Description
Creamy, cheesy orzo with tender chicken and fresh asparagus all in one pot? This 30-minute dinner might just be the most delicious way to get your veggies in tonight.
Ingredients
Scale
- 1½ pounds boneless, skinless chicken breasts, cut into 1-inch pieces
- 2 tablespoons olive oil, divided
- 1 tablespoon butter
- 1 medium yellow onion, finely diced (about 1 cup)
- 3 garlic cloves, minced (about 1 tablespoon)

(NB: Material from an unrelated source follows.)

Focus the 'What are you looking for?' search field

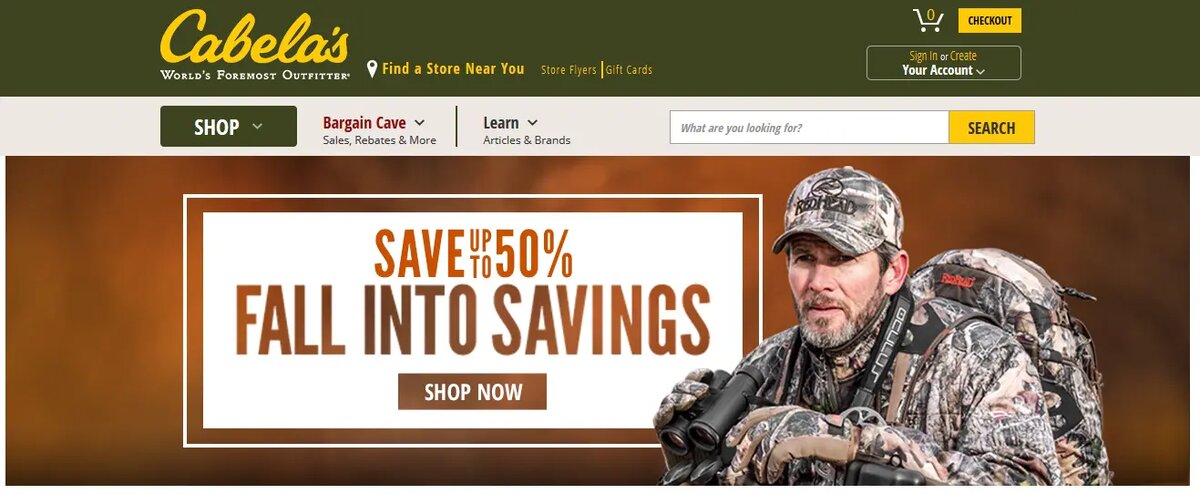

- 1½ cups dry orzo pasta (10 ounces)
- 3½ cups low-sodium chicken broth
- 1 pound fresh asparagus, woody ends trimmed and cut into 2-inch pieces
- ¾ cup heavy cream
- 1 cup freshly grated Parmesan cheese, plus more for serving
- 1 lemon, zested and juiced
- 2 tablespoons fresh parsley, chopped
- Salt and freshly ground black pepper, to taste
Instructions
- Season chicken pieces with salt and pepper. Heat 1 tablespoon olive oil in a large skillet over medium-high heat. Cook chicken for 3-4 minutes per side until golden but not fully cooked. Transfer to a plate.
- Add remaining oil and butter to the same skillet. Sauté onion for 3-4 minutes until translucent. Add garlic and cook for 30 seconds until fragrant.
- Add orzo to the skillet and toast for 1-2 minutes, stirring constantly. Pour in chicken broth and scrape up any browned bits from the bottom of the pan. Bring to a boil, then reduce heat, cover, and simmer for 8 minutes.
- Add asparagus and return chicken to the skillet. Stir, cover, and cook for another 4-5 minutes until asparagus is bright green and chicken is fully cooked.
- Reduce heat to low. Stir in heavy cream, Parmesan cheese, lemon zest, and 1 tablespoon lemon juice until cheese melts and sauce is creamy. Season with additional salt and pepper if needed.
- Remove from heat and let stand for 2 minutes. Sprinkle with fresh parsley and additional Parmesan if desired. Serve immediately.